Meyer Lansky learned through his grapevine of informants that, while scattered Israeli armies were battling Egyptian forces in the Gaza Strip and in the Sinai, certain American armaments dealers were somehow managing to smuggle arms to Egypt. This was illegal, since there was an embargo against shipping arms from anywhere in the United States to the Middle East, supposedly to be fair to all sides in the conflict. But the law wasn’t working. In fact, the Arab states had succeeded in buying more than fourteen million dollars’ worth of surplus American arms. The British were also selling arms to the Arabs, and making a lucrative bus
iness of it, and the Arabs were able to buy arms from other European countries as well.

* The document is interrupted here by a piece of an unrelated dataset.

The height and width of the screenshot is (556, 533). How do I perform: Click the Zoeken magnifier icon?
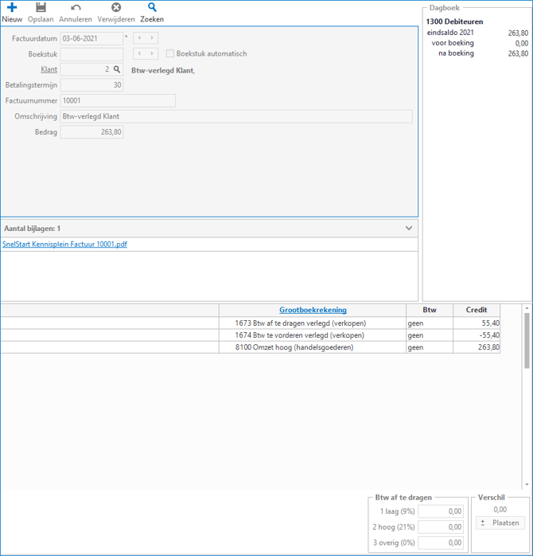click(152, 8)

To correct this situation, Lansky, as usual, took the law into his own hands. One munitions firm in Pittsburgh was found to be the chief smuggling culprit, and, with the cheerful help of the New York and New Jersey longshoremen, a number of baffling accidents began to happen to this firm’s Egypt-bound consignments when they reached the East Coast ports. Some shipments fell overboard as they were being loaded. Others mysteriously vanished. Still others got loaded on the wrong ships, and somehow those ships were usually bound for Haifa.